Restate every record exactly as it is written, while omitting the pictures it holds.
[Dataset — start]
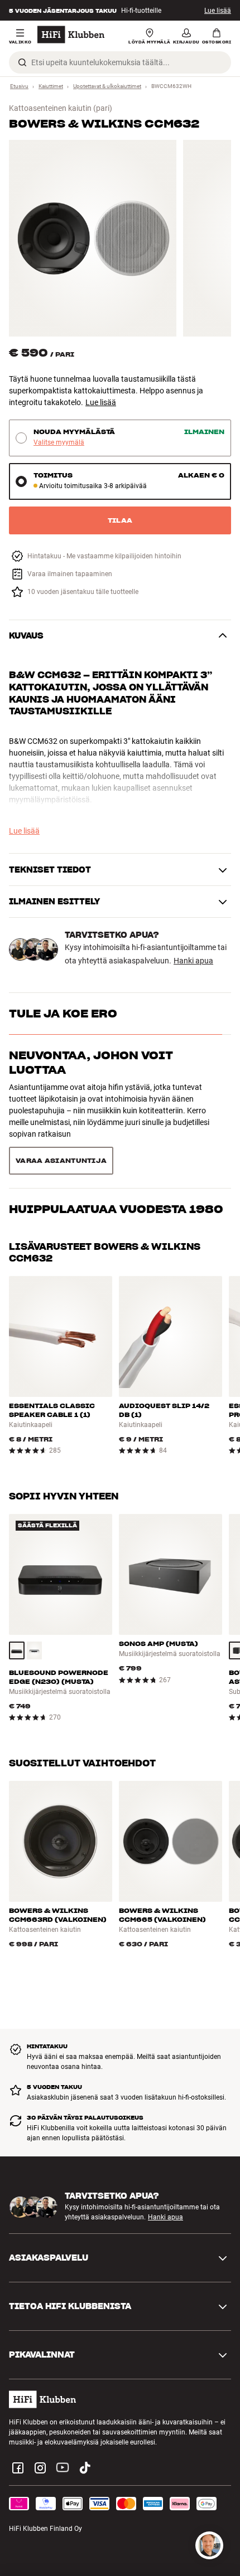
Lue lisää (217, 10)
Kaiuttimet (51, 86)
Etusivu (19, 86)
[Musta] (17, 1599)
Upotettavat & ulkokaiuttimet (107, 86)
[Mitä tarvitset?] (209, 2545)
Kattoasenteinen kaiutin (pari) (60, 108)
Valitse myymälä (58, 442)
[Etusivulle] (70, 34)
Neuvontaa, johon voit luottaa (91, 1062)
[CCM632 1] (92, 238)
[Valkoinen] (34, 1599)
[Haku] (22, 62)
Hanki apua (193, 960)
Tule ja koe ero (63, 1013)
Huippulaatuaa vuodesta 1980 (116, 1111)
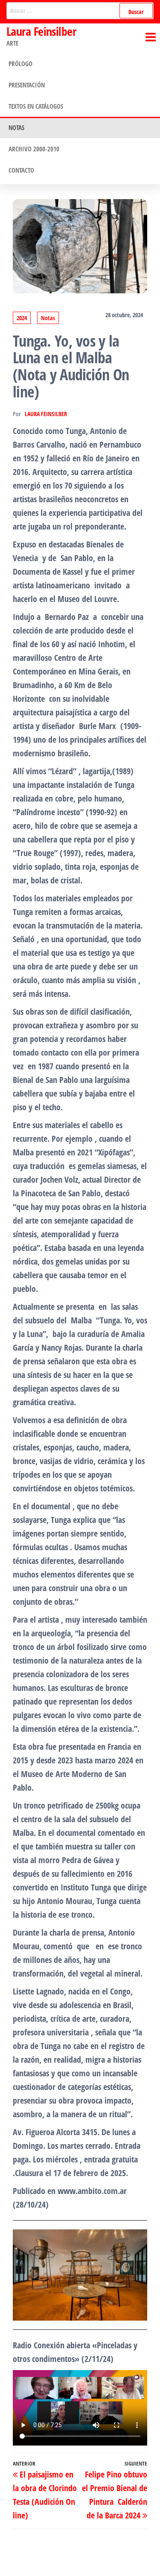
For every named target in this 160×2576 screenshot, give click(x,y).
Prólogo (20, 63)
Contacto (21, 170)
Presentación (27, 85)
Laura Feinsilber (41, 31)
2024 (22, 318)
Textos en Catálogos (36, 106)
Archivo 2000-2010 (34, 149)
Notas (16, 127)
[Dataset — finish]
Result for this task:
Lue lisää (217, 10)
Kaiuttimet (51, 86)
Etusivu (19, 86)
[Musta] (17, 1599)
Upotettavat & ulkokaiuttimet (107, 86)
[Mitä tarvitset?] (209, 2545)
Kattoasenteinen kaiutin (pari) (60, 108)
Valitse myymälä (58, 442)
[Etusivulle] (70, 34)
Neuvontaa, johon voit luottaa (91, 1062)
[CCM632 1] (92, 238)
[Valkoinen] (34, 1599)
[Haku] (22, 62)
Hanki apua (193, 960)
Tule ja koe ero (63, 1013)
Huippulaatuaa vuodesta 1980 (116, 1111)
For every named target in this 160×2576 screenshot, give click(x,y).
Prólogo (20, 63)
Contacto (21, 170)
Presentación (27, 85)
Laura Feinsilber (41, 31)
2024 (22, 318)
Textos en Catálogos (36, 106)
Archivo 2000-2010 (34, 149)
Notas (16, 127)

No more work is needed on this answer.